【スペック】SL350:全長×全幅×全高=4562×1820×1317mm/ホイールベース=2560mm/車重=1825kg/駆動方式=FR/3.5リッターV6SOHC24バルブ(316ps/6500rpm、36.72kgm/4900rpm)(欧州仕様車/AMGスタイリングパッケージ装着車)

メルセデス・ベンツSL350(FR/7AT)/SL63AMG(FR/7AT)【海外試乗記】

高価なのには理由がある 2008.04.18 試乗記 メルセデス・ベンツSL350(FR/7AT)/SL63AMG(FR/7AT)

メルセデス・ベンツの最上級ロードスター「SL」。マイナーチェンジで顔つきが変わり、エンジンもパワーアップした3.5リッターモデルと、初導入となる6.2リッターのAMGモデルに試乗した。

新鮮さをアピール

現行=5代目「メルセデス・ベンツSL」のデビューは2001年。7年目となった昨今は、「そろそろフルモデルチェンジ」という声が聞こえてもおかしくない。けれども、1954年に初代モデルが誕生したSLは、それ以降の歴代モデルが“長寿”を誇ってきた。それゆえ、今回の大規模マイナーチェンジも、現行SLがようやくそのモデルライフの折り返し地点を過ぎた、ひとつの証と受け取れそうだ。

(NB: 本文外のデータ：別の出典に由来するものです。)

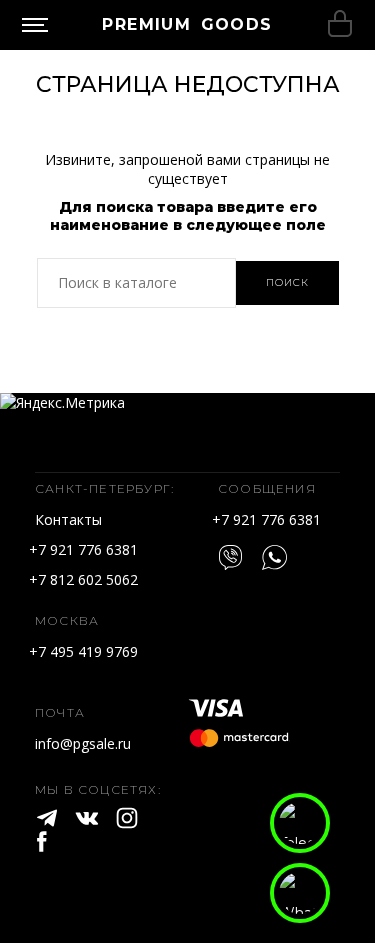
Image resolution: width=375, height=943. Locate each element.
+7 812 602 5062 (83, 579)
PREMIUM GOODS (187, 24)
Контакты (68, 519)
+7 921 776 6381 (83, 549)
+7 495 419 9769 (83, 651)
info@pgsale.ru (83, 743)
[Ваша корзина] (340, 25)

シャープなノーズエンドに丸型4灯式をモチーフとしたヘッドライトを配し、スポーツカーらしさを表現してきたのが従来型。それに比べると、新型の顔つきはマイナーチェンジと呼ぶには随分な変わりようだ。
なるほど、「Cクラス」や「CLクラス」などとの共通性を強く演じた新型のマスクは、見る人に「最新メルセデスファミリーの一員」というポイントを一瞬にして認識させる。が、スポーツカーらしいシャープな表情、という点では、従来型のマスクに軍配を上げる人も少なくないだろう。

一方、リアビューに関してはこれまで同様のイメージを強くとどめている。すなわち、エクステリアデザインでは「まずフロントマスクで新鮮さをアピール」というのが、新装なったSLの戦略なのだ。